■ Instructions:
1. Answer these from the Gold Coast Film Festival article:
(a) What was the festival's former name?
(b) On what dates was the 2023 festival held?
(c) Who is listed as the festival's CEO?
2. Write the next part of the Gold Coast Film Festival article, picking up after its final sentence.

Gold Coast Film Festival
- Location: Home of the Arts, Surfers Paradise, Queensland, Australia
- Founded: 2002
- Awards: Chauvel Award and others
- Directors: Josh Martin (CEO)
- Festival date: 19–30 April 2023
- Website: www.gcfilmfestival.com

= Gold Coast Film Festival =

Australian film festival

The Gold Coast Film Festival (GCFF), formerly Gold Coast Film Fantastic, is an annual Australian film festival, as of 2022 held at the Home of the Arts (HOTA) in Surfers Paradise, Gold Coast, Queensland. Founded in 2002 as a fantasy film festival, GCFF now delivers a program of feature films, short films (SIPFEST), web series, film awards, and special events.

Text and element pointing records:
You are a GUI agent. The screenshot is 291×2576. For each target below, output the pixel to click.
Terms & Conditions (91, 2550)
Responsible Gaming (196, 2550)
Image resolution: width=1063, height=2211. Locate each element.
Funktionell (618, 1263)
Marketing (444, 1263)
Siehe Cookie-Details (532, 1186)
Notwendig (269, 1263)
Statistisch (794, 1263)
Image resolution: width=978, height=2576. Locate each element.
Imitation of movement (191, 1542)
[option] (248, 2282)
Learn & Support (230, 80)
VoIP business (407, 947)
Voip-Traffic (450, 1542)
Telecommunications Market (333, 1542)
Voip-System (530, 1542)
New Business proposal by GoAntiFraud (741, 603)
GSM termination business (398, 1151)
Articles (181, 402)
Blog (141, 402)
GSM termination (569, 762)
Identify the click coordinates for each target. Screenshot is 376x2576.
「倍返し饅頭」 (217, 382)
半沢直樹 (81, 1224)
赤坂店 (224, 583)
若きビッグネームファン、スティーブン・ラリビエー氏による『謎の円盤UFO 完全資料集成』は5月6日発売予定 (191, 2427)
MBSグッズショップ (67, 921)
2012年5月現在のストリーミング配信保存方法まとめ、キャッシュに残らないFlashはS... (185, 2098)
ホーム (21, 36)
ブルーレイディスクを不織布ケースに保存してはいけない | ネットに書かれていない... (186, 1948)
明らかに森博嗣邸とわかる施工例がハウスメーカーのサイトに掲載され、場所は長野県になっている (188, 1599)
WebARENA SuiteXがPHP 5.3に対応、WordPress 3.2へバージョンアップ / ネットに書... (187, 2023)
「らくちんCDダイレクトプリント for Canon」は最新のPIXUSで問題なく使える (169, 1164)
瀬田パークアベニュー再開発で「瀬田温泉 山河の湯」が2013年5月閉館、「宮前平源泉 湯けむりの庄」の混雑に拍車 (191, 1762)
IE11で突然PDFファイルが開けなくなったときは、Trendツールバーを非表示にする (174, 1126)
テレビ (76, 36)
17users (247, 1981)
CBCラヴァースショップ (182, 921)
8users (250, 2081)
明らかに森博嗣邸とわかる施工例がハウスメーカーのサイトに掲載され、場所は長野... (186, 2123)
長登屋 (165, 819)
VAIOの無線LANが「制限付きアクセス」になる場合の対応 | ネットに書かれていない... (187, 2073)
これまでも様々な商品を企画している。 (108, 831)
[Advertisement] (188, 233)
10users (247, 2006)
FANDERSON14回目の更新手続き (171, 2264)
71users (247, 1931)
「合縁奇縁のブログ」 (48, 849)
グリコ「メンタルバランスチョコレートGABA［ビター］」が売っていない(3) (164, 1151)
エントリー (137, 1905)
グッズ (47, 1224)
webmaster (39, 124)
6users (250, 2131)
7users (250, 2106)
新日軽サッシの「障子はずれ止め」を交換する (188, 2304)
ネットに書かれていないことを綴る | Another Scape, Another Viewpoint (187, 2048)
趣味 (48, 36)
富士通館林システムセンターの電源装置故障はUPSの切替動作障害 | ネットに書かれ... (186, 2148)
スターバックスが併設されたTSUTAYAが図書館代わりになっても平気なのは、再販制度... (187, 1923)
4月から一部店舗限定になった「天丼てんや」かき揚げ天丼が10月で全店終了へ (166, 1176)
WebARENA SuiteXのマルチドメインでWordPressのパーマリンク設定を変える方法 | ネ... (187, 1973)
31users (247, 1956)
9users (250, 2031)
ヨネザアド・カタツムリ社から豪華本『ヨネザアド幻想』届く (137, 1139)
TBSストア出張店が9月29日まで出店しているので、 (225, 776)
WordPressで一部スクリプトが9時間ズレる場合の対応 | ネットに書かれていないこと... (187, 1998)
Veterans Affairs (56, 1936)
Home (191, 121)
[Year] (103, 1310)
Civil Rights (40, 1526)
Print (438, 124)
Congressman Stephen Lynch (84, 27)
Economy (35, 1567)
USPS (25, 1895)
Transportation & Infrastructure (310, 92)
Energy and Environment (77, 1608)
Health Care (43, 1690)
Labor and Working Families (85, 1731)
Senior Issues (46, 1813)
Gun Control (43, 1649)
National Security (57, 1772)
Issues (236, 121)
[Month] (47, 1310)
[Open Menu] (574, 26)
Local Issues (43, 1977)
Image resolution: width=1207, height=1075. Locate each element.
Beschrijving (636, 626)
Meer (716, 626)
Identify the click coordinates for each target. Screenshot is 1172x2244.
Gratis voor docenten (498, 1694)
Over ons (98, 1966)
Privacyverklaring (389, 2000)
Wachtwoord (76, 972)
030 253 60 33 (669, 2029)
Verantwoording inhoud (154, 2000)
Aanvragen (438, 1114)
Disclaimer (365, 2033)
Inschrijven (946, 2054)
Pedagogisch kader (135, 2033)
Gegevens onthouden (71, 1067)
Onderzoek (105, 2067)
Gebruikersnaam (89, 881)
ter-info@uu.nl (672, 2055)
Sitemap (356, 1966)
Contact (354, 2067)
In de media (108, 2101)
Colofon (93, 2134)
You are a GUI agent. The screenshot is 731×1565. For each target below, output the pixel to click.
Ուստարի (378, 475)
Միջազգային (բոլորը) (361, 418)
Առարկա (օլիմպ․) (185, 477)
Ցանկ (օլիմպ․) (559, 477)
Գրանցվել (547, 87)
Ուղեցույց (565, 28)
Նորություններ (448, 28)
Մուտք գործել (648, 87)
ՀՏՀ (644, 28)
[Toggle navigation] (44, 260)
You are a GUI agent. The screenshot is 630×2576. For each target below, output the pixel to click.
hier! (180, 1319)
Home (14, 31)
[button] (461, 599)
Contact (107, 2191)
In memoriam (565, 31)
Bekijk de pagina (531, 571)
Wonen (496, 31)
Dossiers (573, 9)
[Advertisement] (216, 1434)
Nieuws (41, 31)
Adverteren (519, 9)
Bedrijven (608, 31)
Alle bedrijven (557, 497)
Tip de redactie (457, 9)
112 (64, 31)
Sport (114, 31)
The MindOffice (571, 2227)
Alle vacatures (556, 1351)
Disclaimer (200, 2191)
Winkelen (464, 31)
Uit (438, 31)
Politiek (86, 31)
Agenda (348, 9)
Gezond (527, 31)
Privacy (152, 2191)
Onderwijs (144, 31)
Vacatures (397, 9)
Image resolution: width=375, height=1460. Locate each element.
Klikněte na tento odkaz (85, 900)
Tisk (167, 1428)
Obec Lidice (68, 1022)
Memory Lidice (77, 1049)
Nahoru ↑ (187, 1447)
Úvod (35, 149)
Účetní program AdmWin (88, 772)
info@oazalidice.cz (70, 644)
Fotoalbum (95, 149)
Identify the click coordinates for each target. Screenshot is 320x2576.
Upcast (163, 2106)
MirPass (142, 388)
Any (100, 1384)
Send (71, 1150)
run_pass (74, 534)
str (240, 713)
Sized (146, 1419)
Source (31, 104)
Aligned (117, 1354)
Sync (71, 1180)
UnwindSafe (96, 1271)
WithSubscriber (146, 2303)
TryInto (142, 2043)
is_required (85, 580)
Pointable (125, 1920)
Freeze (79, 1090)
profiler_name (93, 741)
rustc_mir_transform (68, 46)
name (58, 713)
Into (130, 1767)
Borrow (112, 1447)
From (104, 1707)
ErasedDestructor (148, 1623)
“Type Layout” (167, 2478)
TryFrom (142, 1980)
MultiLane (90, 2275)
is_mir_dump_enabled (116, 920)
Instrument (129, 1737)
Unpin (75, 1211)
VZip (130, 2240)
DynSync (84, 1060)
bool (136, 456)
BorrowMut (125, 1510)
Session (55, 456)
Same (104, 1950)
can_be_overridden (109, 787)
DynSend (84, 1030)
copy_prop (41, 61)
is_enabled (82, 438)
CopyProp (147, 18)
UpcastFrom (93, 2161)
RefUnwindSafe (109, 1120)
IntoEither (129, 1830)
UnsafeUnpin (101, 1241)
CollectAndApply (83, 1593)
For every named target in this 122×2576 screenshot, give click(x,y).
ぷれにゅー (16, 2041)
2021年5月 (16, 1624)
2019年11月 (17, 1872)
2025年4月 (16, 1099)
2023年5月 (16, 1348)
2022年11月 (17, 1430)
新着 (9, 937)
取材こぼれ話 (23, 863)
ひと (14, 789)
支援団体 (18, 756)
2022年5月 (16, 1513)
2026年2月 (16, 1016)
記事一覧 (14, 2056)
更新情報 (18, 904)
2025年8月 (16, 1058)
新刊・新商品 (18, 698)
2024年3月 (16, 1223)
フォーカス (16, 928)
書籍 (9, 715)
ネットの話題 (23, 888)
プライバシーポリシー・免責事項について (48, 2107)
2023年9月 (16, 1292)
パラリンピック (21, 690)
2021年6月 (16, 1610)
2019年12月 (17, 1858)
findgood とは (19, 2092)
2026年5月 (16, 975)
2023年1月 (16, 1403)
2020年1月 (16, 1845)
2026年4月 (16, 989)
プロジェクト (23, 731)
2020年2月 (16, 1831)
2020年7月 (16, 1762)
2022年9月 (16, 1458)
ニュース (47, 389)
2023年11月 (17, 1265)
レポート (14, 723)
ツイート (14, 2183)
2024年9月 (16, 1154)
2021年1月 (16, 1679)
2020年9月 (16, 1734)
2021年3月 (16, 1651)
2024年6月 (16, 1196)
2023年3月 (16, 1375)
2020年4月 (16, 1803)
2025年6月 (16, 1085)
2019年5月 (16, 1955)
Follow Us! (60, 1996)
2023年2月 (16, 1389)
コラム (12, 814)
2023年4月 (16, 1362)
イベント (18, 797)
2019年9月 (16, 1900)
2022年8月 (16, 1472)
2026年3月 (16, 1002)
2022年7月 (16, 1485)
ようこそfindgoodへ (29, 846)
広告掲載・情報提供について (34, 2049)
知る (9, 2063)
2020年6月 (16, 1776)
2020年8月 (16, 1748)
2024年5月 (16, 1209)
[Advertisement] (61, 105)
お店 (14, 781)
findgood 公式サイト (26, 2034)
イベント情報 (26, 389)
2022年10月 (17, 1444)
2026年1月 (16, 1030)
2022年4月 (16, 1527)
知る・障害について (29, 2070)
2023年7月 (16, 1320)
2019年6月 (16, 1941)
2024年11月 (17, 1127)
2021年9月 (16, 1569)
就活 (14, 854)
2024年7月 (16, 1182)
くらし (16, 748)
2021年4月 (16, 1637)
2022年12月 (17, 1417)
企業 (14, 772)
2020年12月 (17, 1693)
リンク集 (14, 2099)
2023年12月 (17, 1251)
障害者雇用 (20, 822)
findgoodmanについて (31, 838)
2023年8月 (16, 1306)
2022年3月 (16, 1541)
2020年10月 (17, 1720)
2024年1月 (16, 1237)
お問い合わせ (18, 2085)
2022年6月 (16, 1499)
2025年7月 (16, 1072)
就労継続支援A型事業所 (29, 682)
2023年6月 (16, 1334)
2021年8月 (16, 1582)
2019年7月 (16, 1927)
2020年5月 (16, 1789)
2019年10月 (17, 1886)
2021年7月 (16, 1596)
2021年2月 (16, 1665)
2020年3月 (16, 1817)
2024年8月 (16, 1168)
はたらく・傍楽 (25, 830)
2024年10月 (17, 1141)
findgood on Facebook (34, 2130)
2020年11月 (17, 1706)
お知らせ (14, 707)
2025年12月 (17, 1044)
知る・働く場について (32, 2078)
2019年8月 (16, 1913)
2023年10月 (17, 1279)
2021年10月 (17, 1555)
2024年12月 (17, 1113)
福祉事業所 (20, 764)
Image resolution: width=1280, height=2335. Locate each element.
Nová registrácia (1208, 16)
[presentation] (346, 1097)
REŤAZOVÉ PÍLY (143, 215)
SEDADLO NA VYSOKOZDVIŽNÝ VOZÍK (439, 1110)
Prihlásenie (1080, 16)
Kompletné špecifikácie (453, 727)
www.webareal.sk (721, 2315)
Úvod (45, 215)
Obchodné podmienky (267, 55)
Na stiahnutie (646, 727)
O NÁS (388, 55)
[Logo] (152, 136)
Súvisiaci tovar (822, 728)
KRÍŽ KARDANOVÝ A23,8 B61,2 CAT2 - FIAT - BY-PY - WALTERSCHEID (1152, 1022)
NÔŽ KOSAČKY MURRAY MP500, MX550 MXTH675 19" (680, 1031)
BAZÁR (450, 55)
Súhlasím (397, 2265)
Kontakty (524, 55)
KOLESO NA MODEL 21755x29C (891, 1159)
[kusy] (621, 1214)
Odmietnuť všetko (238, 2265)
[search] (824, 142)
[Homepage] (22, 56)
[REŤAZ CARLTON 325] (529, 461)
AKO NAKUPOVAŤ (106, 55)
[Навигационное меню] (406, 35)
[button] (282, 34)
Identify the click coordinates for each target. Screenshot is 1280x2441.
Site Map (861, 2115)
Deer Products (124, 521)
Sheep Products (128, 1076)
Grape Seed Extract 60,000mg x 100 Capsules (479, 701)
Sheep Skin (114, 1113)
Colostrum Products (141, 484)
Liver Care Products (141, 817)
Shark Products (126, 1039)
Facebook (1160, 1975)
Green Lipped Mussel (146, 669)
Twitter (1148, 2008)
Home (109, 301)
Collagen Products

■ Expected answers:
1.
(a) Gold Coast Film Fantastic
(b) 19–30 April 2023
(c) Josh Martin

2.
==History==
Modelled on the Brussels International Festival of Fantasy Film, the festival began with a focus on fantasy and Science fiction films. The first festival took place in August 2002, under the direction of Casey Marshall Siemer, with Oscar-winning visual effects specialist John Cox as patron. The early festivals were known as Gold Coast Film Fantastic, and ran for four days in Robina. The inaugural event screened 21 films and included a Peter Jackson retrospective. The third festival, which ran for a few days only, from 5 to 8 August 2004, took place at Robina.

Sometime between late 2009 and January 2011, the festival expanded its focus and changed its name to Gold Coast Film Festival. The 2011 event was staged at Birch Carroll and Coyle Cinemas, Southport.

In 2013 the Gold Coast Film Festival supported Australia's first online video maker award ceremony, the Australian Webstream Awards, and is supported by ABC Gold Coast. Past director Mitch Ziems helped open the ceremony that took place at the Metro Arts Theatre in Brisbane, Queensland on 16 November 2013.

In 2014, under director Kylie Pascoe, the festival broadened its focus in terms of genre, and also started showing more international films. At that time the Gold Coast Film festival had a cultural partnership with Supanova Pop Culture Expo and QPOW! as a part of the Gold Coast's pop culture heritage.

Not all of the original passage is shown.